__Enunciado A__: Devolva o trecho do excerto sobre o incidente de suspeição entre "A dedução da" e "de direito democrático.", inclusive, sem qualquer alteração.

Com efeito, embora as decisões judiciais sejam, por regra, recorríveis, pode o legislador, no âmbito do seu poder conformador, fixar certas limitações, nomeadamente no âmbito do direito ao recurso, sem contudo afetar a essência do direito a um processo equitativo, integrante da tutela jurisdicional efetiva, consagrada normativamente no art. 20.º da Constituição da República Portuguesa.

O processamento do incidente de suspeição está sujeito aos princípios do contraditório e da igualdade, salvaguardando a natureza do processo equitativo. Por outro lado, o estatuto pessoal do presidente da Relação, democraticamente eleito, confere-lhe especial idoneidade para apreciar o incidente de suspeição.

Além disso, o incidente de suspeição, questionando abertamente a imparcialidade do juiz, característica essencial do exercício da função de julgar, tende a ser de rara aplicação, sendo certo ainda que o seu fundamento se baseia em situações muito objetivas (art. 120.º, n.º 1, do CPC), que, improcedendo, permitem realizar um julgamento fácil quanto à questão da má fé.

A dedução da suspeição do juiz, constituindo matéria assaz melindrosa, ao pôr em causa a falta de uma qualidade essencial do juiz, como é a sua imparcialidade, exige naturalmente uma grande prudência do requerente do incidente, de modo a não provocar, injustificadamente, um lastro de desconfiança relativamente a quem tem por função soberana administrar a justiça e, dessa forma, corroer um dos alicerces do estado de direito democrático.


Para além de não existir qualquer inconstitucionalidade material, também não ocorre qualquer violação dos arts. 6.º e 13.º da Convenção Europeia dos Direitos do Homem, quanto ao direito a um processo equitativo e recurso efetivo.

__Enunciado B__: Digite novamente, sem mudar nada, as linhas da listagem entre a que contém "You are a computer-use" e a que contém "click(x=475, y=57)", inclusive. Não inclua as imagens na resposta.

__Dados fornecidos__:
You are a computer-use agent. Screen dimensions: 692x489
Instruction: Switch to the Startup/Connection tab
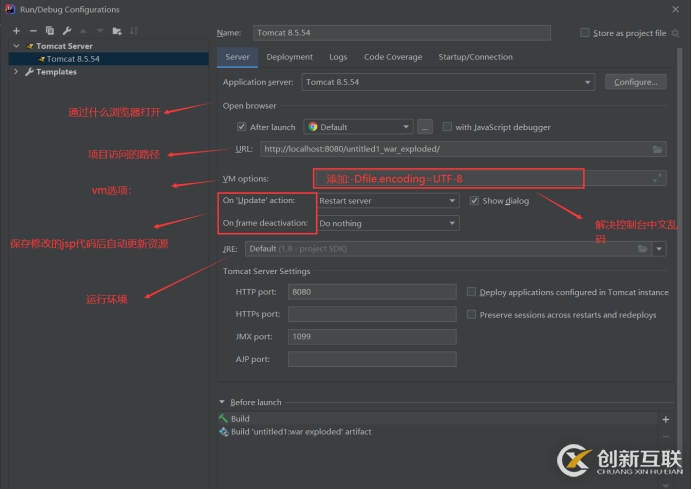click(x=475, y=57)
--
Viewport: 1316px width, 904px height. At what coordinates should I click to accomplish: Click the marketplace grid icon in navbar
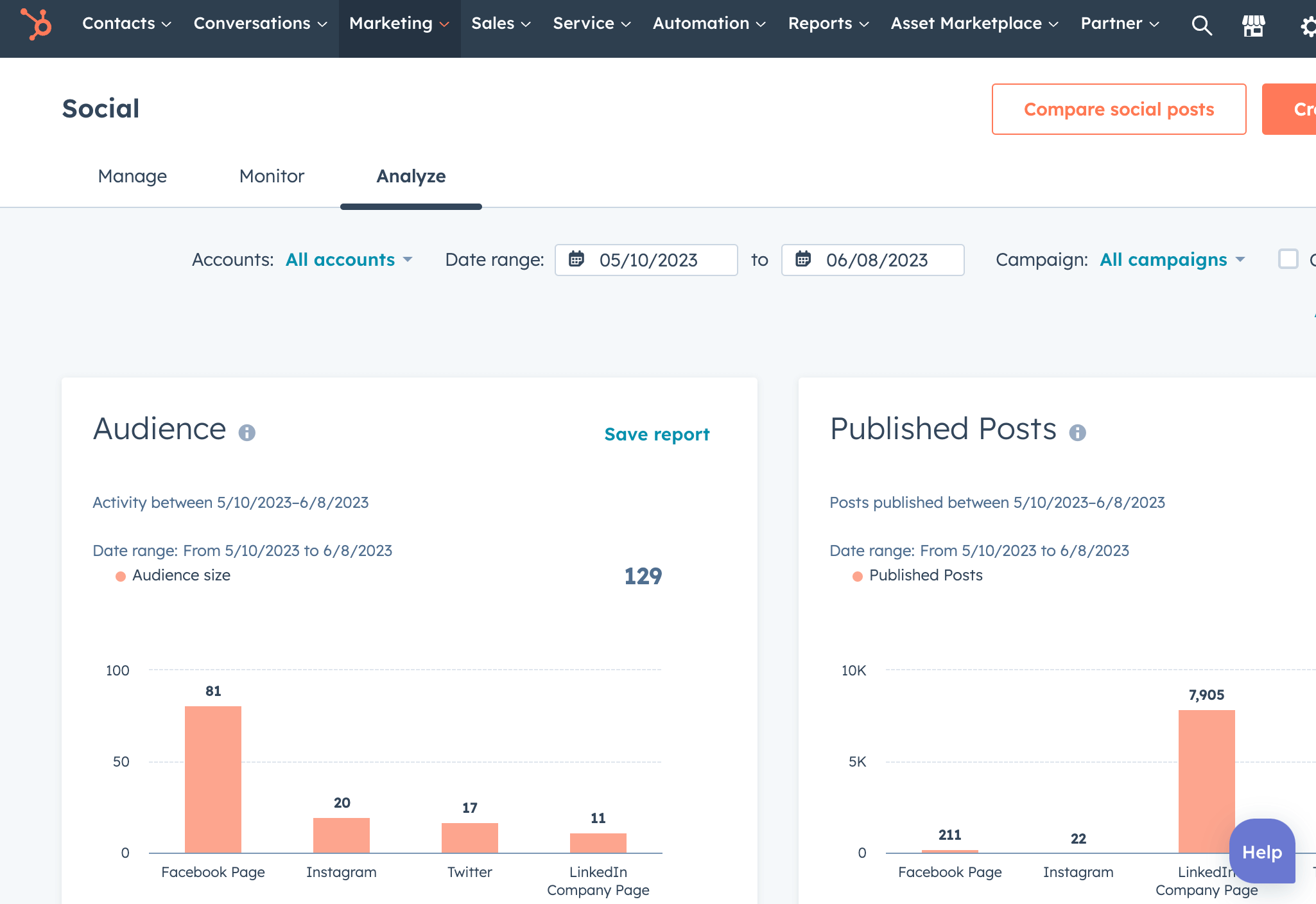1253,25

__Resolução A__:
A dedução da suspeição do juiz, constituindo matéria assaz melindrosa, ao pôr em causa a falta de uma qualidade essencial do juiz, como é a sua imparcialidade, exige naturalmente uma grande prudência do requerente do incidente, de modo a não provocar, injustificadamente, um lastro de desconfiança relativamente a quem tem por função soberana administrar a justiça e, dessa forma, corroer um dos alicerces do estado de direito democrático.

__Resolução B__:
You are a computer-use agent. Screen dimensions: 692x489
Instruction: Switch to the Startup/Connection tab
click(x=475, y=57)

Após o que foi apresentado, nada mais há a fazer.